Recorded data:
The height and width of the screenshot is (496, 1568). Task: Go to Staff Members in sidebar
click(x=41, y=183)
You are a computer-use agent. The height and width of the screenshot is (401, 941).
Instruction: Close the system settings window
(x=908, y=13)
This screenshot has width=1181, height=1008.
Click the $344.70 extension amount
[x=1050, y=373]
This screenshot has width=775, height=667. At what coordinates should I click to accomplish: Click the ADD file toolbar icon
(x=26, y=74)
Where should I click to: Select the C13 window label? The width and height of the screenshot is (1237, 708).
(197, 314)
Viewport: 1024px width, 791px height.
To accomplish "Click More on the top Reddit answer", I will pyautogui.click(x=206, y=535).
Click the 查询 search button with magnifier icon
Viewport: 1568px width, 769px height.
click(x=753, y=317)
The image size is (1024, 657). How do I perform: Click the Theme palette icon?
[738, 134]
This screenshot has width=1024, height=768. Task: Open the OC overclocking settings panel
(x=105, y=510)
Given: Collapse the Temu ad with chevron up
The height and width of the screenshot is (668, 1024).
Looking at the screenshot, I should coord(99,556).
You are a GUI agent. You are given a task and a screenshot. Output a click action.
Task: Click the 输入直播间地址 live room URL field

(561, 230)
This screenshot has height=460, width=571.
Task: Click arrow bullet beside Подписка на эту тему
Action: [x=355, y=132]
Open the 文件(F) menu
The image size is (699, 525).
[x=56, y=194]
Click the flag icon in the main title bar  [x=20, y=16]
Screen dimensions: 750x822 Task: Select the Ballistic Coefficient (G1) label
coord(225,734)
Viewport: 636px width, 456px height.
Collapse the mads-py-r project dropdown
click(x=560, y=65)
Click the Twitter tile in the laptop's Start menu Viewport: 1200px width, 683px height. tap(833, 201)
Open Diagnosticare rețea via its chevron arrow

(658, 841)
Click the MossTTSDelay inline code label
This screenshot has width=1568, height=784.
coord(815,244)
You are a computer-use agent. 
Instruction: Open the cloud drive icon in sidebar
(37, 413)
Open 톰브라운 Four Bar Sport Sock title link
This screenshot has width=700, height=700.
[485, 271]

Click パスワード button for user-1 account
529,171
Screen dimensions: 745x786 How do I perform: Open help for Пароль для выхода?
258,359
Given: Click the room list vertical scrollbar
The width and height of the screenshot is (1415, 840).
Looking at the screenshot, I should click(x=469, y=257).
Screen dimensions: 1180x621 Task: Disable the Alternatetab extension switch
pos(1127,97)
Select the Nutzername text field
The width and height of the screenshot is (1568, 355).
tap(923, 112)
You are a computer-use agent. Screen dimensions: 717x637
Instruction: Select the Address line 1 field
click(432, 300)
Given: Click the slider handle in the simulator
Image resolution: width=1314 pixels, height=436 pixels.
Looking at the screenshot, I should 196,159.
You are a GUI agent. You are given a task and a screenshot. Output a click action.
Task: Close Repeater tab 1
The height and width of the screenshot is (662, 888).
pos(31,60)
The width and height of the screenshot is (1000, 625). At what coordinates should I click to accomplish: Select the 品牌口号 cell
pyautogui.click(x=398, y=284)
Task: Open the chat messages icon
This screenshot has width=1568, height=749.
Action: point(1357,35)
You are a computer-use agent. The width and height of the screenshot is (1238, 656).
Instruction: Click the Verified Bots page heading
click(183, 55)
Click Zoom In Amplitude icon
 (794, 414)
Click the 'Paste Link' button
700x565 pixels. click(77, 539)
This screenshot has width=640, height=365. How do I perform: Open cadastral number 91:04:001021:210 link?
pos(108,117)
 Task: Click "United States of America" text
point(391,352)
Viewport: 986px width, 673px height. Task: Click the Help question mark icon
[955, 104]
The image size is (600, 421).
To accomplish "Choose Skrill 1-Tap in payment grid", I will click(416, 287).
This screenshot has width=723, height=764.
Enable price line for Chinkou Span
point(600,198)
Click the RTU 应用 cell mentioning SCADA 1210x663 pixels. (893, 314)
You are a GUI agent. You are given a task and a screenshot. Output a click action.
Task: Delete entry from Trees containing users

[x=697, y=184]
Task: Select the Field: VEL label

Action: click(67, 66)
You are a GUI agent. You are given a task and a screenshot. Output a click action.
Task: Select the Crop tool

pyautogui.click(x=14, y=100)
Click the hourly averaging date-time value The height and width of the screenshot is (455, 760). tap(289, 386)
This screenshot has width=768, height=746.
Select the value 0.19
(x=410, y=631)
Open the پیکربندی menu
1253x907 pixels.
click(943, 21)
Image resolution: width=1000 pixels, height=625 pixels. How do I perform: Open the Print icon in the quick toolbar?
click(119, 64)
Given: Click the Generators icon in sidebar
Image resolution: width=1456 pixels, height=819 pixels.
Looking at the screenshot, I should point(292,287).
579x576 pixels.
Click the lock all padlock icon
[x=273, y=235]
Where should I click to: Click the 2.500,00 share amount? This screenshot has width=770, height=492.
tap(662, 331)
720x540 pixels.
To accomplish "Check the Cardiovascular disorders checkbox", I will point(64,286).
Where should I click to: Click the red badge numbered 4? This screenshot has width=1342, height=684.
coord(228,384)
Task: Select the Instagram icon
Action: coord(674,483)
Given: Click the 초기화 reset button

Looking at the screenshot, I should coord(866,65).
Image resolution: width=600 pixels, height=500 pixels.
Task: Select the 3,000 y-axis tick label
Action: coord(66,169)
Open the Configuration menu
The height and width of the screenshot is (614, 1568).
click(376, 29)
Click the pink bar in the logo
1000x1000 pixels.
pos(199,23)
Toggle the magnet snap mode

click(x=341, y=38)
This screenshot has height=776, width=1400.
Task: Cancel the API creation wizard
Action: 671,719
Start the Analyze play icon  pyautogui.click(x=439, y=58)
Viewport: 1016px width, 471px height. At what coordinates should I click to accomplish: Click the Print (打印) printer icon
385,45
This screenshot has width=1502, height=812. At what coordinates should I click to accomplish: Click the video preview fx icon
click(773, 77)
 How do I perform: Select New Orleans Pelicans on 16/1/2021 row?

AIM OF THE TASK
Find the lines above that contain the word "Start" and copy each one.

SOLUTION TO THIS PROBLEM
Click the Twitter tile in the laptop's Start menu Viewport: 1200px width, 683px height. tap(833, 201)
Start the Analyze play icon  pyautogui.click(x=439, y=58)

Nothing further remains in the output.